Think of your blood vessels as tiny highways that carry blood throughout your body. Blood pressure is the force created as blood moves along these highways.
When the pressure is too high — known as high blood pressure or hypertension — it can damage the heart, brain, kidneys, and other organs. It increases the risk of heart attacks, strokes, and kidney disease.
Many factors influence blood pressure, including age, weight, physical activity, and diet. One of the most important dietary factors is salt, also known as sodium.

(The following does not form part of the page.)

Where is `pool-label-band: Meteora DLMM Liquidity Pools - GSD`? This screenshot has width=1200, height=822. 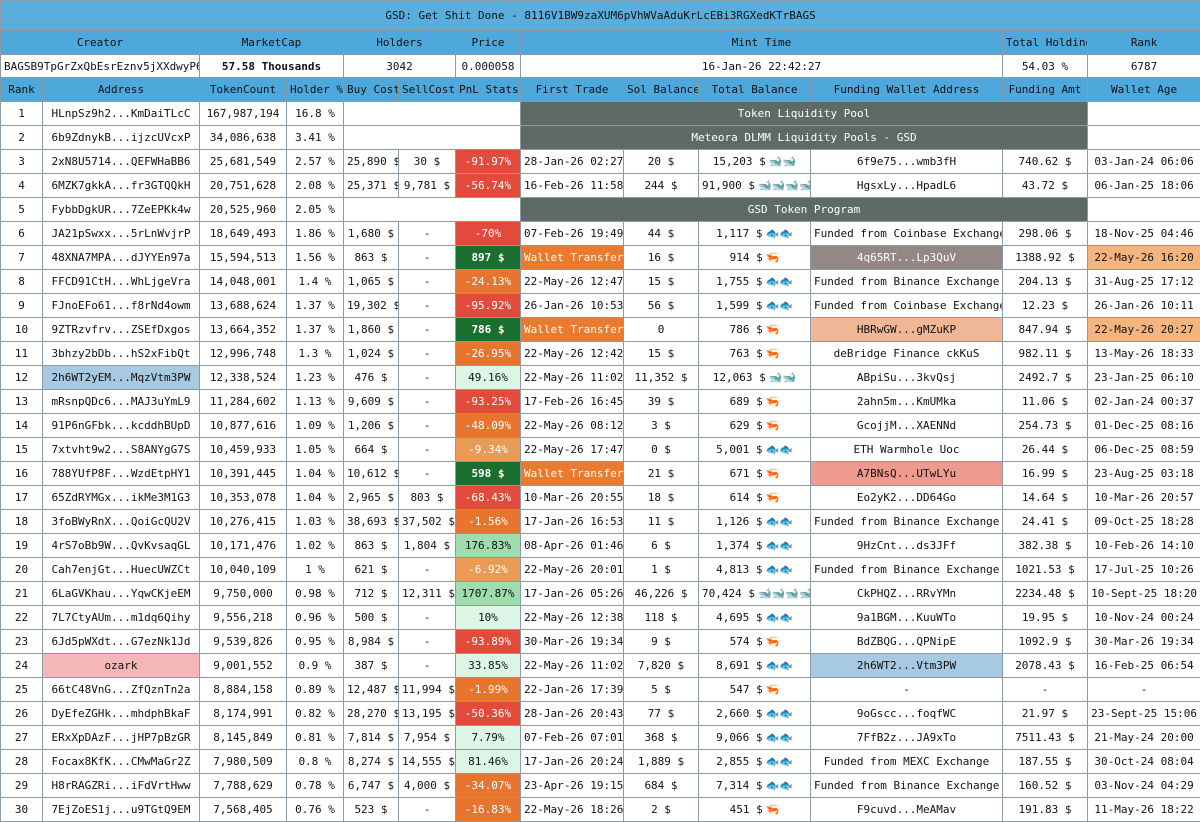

How sodium affects blood pressure
- Water retention
Sodium causes the body to retain water. Imagine a sponge soaking up water — it becomes heavier and fuller. When you consume too much salt, your body holds onto extra fluid. This increases the volume of blood circulating in your vessels, which raises blood pressure.
- Strain on blood vessels
Extra fluid puts additional pressure on artery walls. Over time, this strain can make arteries less flexible and more prone to damage and plaque buildup. Stiff or narrowed arteries make it harder for blood to flow, which further increases blood pressure.

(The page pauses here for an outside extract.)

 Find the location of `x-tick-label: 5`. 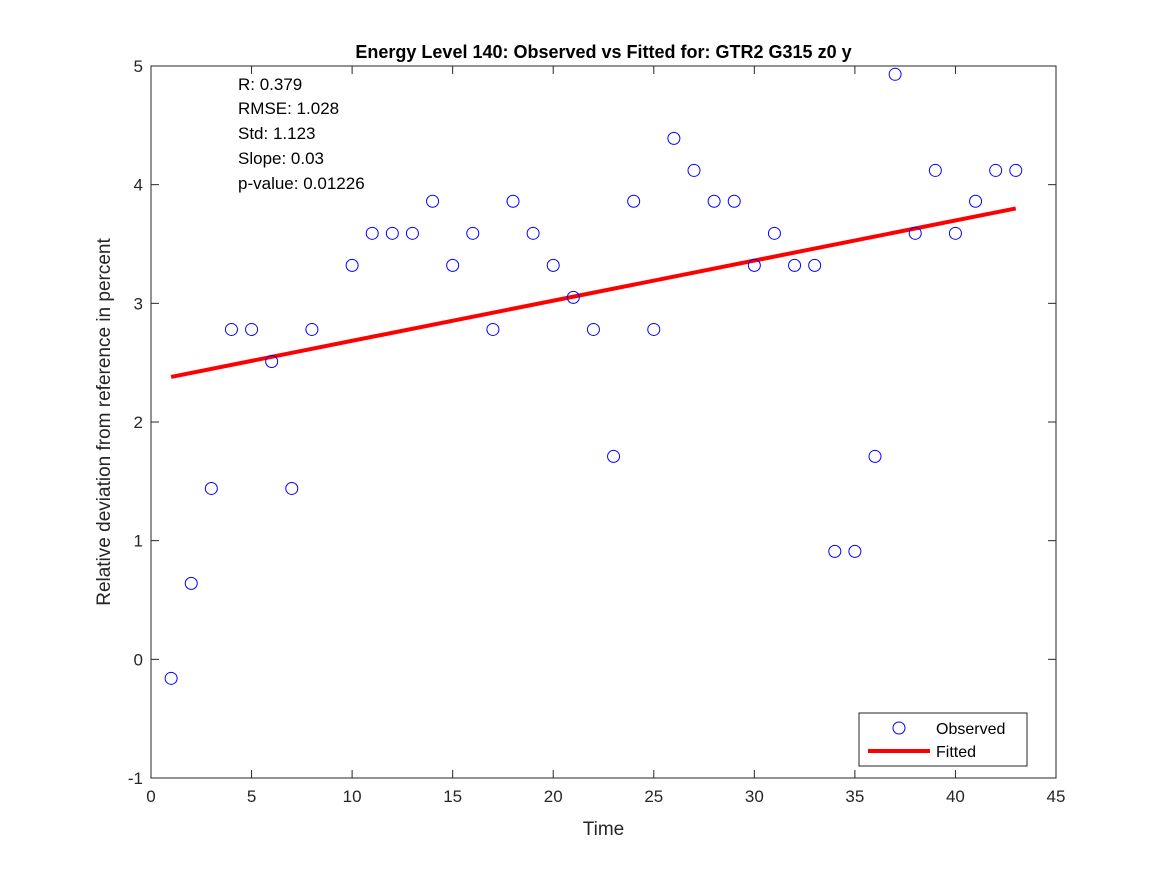

x-tick-label: 5 is located at coordinates (252, 796).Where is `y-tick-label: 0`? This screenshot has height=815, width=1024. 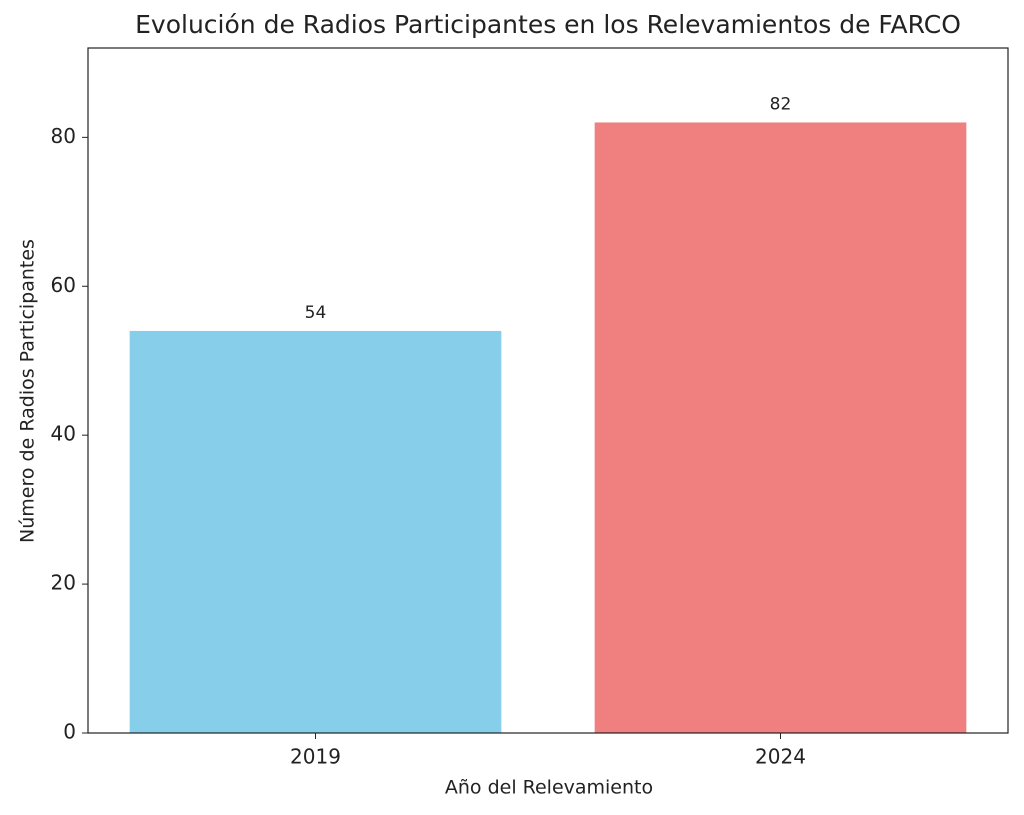 y-tick-label: 0 is located at coordinates (70, 732).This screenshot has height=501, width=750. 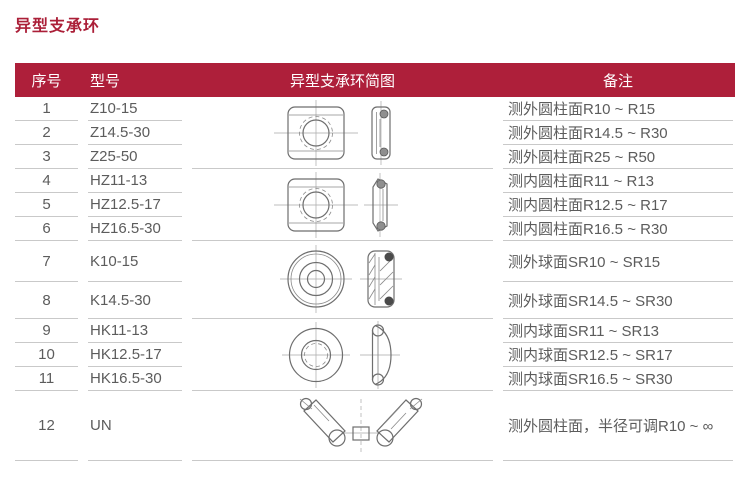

- Hidden sources of sodium
You might think you’re safe if you rarely add salt at the table, but most dietary sodium comes from processed and packaged foods — not the salt shaker. Fast foods, canned soups, processed meats, sauces, and even some snacks labeled “healthy” can contain high levels of sodium.

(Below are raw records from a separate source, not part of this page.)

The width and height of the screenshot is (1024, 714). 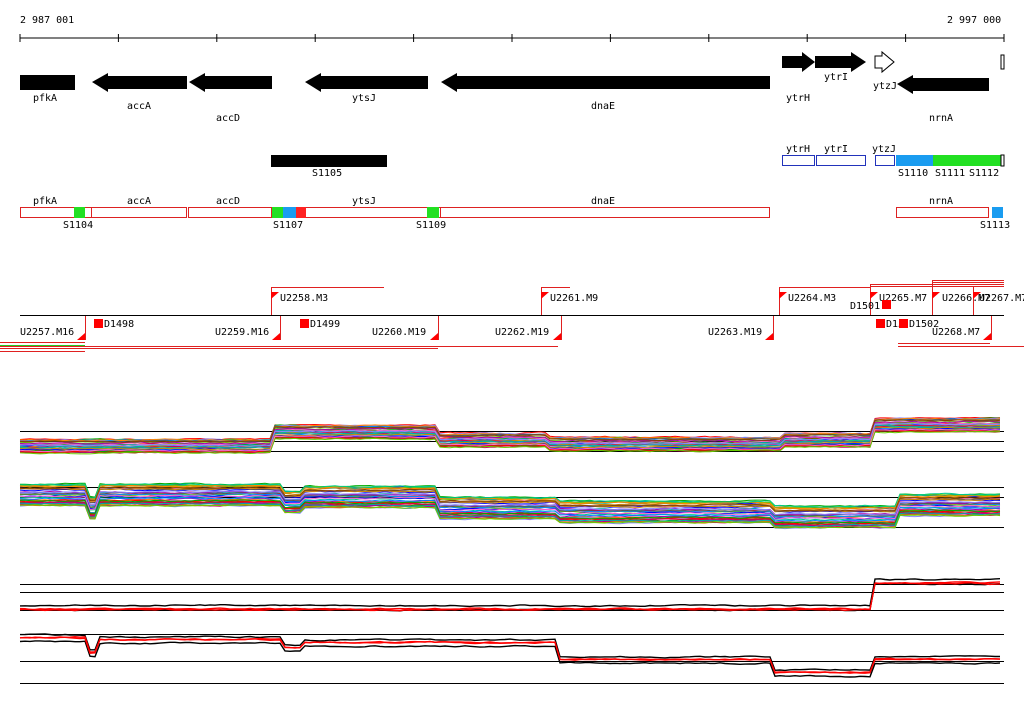 What do you see at coordinates (230, 82) in the screenshot?
I see `gene-arrow-accD` at bounding box center [230, 82].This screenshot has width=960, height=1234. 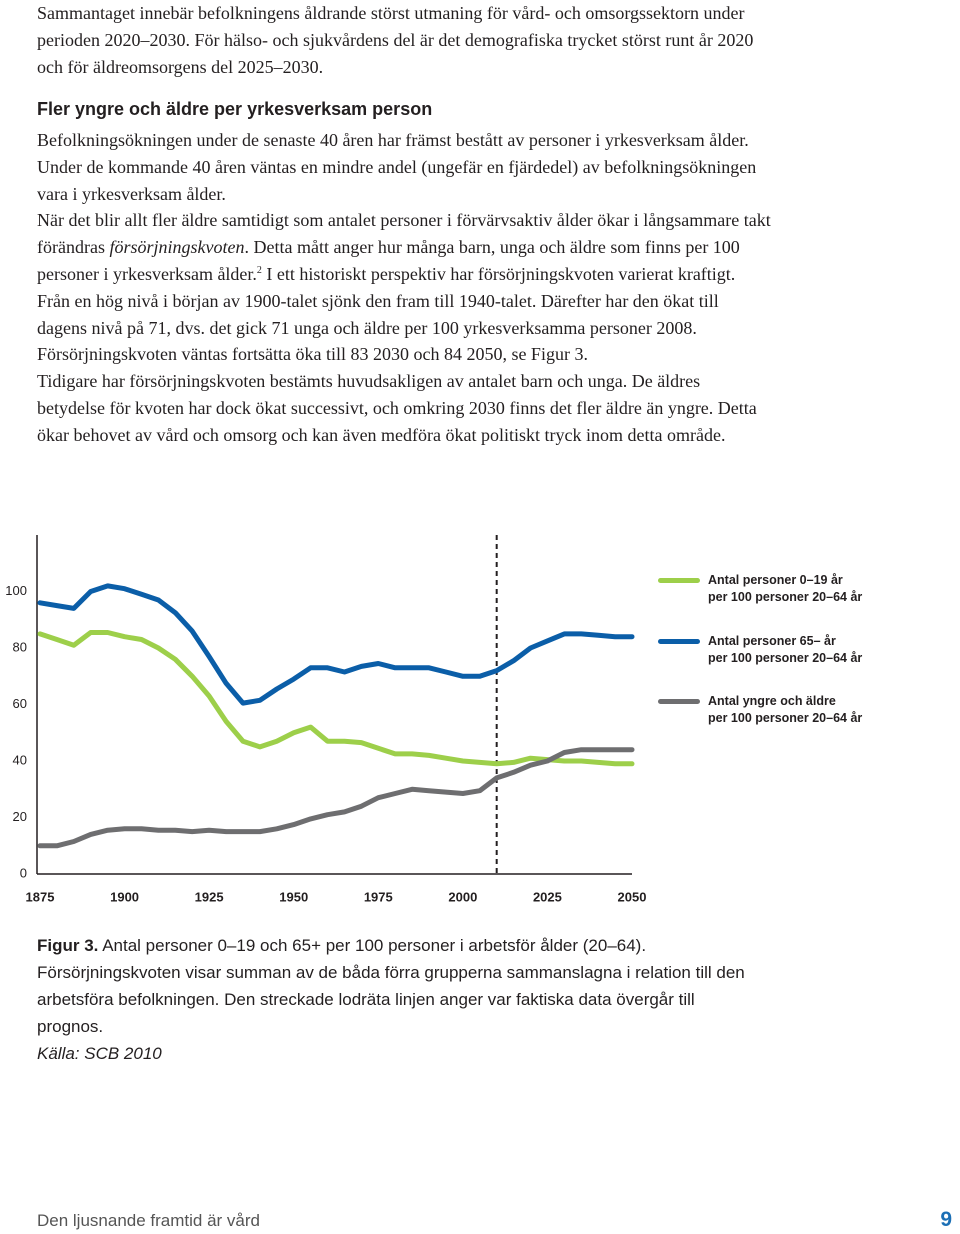 What do you see at coordinates (259, 270) in the screenshot?
I see `text-run: 2` at bounding box center [259, 270].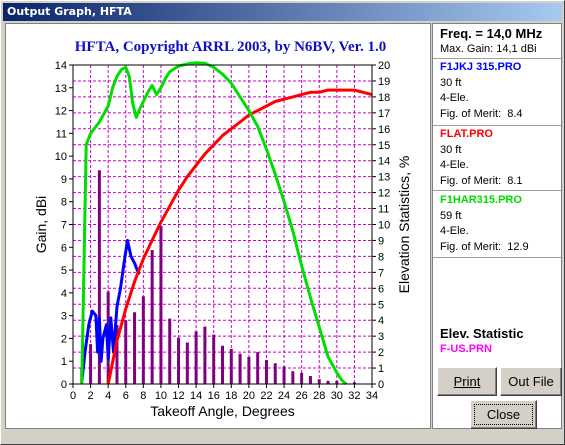 This screenshot has width=565, height=445. Describe the element at coordinates (73, 396) in the screenshot. I see `x-tick-label: 0` at that location.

Reading nutrition labels is one of the best ways to understand how much sodium you’re actually consuming.
How to reduce sodium intake
- Choose fresh foods
Fresh fruits, vegetables, whole grains, and lean proteins usually contain far less sodium than processed foods. Preparing meals at home allows you to control how much salt is added.
- Use herbs and spices
Flavor foods with garlic, herbs, spices, lemon juice, or vinegar instead of salt. These alternatives enhance taste without raising blood pressure.
- Check food labels
Look for products labeled “low sodium,” “reduced sodium,” or “no salt added.” Comparing brands can also help you choose options with less sodium.
Talk to your healthcare provider
If you plan to make major dietary changes — especially if you have high blood pressure or other medical conditions — consult your healthcare provider. They can recommend the right sodium intake level for your individual needs and suggest additional strategies for managing blood pressure.
The bottom line
Sodium plays a major role in high blood pressure, a key risk factor for heart disease and stroke. The good news is that reducing salt intake can significantly improve blood pressure control.
By choosing fresh foods, limiting processed products, and using herbs and spices instead of salt, you can protect your heart and improve your overall health.
Your blood pressure — and your entire body — will benefit from these simple changes.